Automatic lumen segmentation in calcified plaques: dual-energy CT versus standard reconstructions in comparison with digital subtraction angiography.

OBJECTIVE Dual-energy CT has the potential to automatically remove calcified plaques from angiographic data sets. The objective of this study is to compare the accuracy of visual grading of stenoses after plaque removal with visual grading in standard reconstructions. Digital subtraction angiography (DSA) was used as a reference standard. SUBJECTS AND METHODS Twenty-five patients underwent dual-energy CT (140 kV and 80 mAs; 80 kV and 234 mAs) angiography and DSA. Plaque and bone removal was performed. Twenty-nine calcified stenoses were quantified using standard reconstructions, plaque and bone removal maximum intensity projections after plaque and bone removal, and DSA images, according to the North American Symptomatic Carotid Endarterectomy Trial criteria.
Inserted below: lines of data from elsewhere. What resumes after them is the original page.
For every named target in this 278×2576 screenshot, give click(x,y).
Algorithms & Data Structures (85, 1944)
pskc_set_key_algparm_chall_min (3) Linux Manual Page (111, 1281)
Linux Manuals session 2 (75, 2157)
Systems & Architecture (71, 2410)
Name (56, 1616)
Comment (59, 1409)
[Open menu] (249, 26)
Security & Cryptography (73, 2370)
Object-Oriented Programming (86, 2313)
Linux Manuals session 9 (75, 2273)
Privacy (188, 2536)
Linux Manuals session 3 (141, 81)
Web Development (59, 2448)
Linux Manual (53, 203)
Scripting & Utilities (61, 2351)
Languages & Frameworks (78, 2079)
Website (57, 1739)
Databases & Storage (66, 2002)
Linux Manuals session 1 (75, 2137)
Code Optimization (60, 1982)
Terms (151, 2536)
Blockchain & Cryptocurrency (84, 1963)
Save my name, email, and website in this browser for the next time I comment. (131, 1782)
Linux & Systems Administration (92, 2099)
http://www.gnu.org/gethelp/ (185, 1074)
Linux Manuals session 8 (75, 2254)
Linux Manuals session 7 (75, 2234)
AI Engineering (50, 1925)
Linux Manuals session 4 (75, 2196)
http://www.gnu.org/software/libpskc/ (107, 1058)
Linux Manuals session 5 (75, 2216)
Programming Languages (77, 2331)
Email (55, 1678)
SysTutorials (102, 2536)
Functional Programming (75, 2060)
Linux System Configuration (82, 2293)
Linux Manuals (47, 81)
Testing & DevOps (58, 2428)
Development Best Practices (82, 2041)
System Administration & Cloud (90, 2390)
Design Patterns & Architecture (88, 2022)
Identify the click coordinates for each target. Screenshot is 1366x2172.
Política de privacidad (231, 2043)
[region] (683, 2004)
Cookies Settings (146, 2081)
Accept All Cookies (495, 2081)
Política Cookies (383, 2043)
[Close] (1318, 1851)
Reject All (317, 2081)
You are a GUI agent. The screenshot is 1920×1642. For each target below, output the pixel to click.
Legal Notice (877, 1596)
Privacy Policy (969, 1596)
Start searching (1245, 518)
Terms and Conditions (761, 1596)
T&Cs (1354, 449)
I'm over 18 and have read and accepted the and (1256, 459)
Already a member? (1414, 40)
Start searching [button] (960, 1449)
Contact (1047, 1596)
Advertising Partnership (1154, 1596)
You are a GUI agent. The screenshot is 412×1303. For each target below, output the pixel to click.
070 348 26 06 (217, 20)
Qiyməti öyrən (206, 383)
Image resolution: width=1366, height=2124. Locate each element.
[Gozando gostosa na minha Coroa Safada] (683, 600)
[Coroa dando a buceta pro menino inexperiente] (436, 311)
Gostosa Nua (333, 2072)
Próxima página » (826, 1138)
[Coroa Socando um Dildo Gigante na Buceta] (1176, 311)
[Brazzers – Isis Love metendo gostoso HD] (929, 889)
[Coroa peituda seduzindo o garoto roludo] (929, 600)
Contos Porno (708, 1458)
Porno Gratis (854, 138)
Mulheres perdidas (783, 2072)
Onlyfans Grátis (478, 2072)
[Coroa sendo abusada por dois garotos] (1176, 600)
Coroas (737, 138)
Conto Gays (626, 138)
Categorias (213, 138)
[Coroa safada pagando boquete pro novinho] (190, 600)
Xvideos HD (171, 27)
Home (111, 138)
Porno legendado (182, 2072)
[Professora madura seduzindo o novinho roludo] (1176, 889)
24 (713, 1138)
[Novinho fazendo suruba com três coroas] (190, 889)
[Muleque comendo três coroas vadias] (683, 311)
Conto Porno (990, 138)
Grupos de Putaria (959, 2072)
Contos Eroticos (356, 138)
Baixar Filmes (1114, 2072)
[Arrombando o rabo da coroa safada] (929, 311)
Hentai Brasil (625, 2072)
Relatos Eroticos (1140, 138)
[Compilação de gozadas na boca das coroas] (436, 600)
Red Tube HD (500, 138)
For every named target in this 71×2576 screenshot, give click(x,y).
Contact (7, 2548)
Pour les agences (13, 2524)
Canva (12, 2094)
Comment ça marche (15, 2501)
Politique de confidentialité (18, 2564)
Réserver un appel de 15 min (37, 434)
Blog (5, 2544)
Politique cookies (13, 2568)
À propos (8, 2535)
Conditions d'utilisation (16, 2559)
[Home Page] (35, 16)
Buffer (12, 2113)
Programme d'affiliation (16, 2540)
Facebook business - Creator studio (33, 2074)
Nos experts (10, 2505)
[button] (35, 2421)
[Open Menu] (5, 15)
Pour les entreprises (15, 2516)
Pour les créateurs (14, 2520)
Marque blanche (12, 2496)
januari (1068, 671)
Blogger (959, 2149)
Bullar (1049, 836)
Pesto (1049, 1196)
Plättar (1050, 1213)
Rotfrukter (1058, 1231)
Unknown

The accuracy of the detection of relevant stenoses (> 70%) and occlusions was assessed. Correlation coefficients of the grades of stenoses with DSA were calculated. The influence of vessel enhancement on the accuracy of plaque removal was analyzed. RESULTS The average postprocessing time was 45 seconds. After plaque removal, all 25 relevant and four nonrelevant stenoses were correctly detected. Six relevant stenoses were overestimated as complete occlusions. With the standard reconstructions, two nonrelevant stenoses were overestimated as relevant. Correlation coefficients (r(2)) for the grading of stenoses after plaque removal and with standard reconstructions versus DSA were 0.7694 and 0.4329, respectively. Vessel contrast enhancement correlated weakly (r(2) = 0.2072) with the accuracy of plaque removal. CONCLUSION Dual-energy CT with plaque removal automatically delivers CT luminograms with a high sensitivity for the detection of relevant stenoses and a higher correlation to DSA than standard reconstructions but frequently leads to an overestimation of high-grade stenoses as occlusions. Thus, dual-energy CT plaque and bone removal should be used complementary to standard reconstructions, and not exclusively.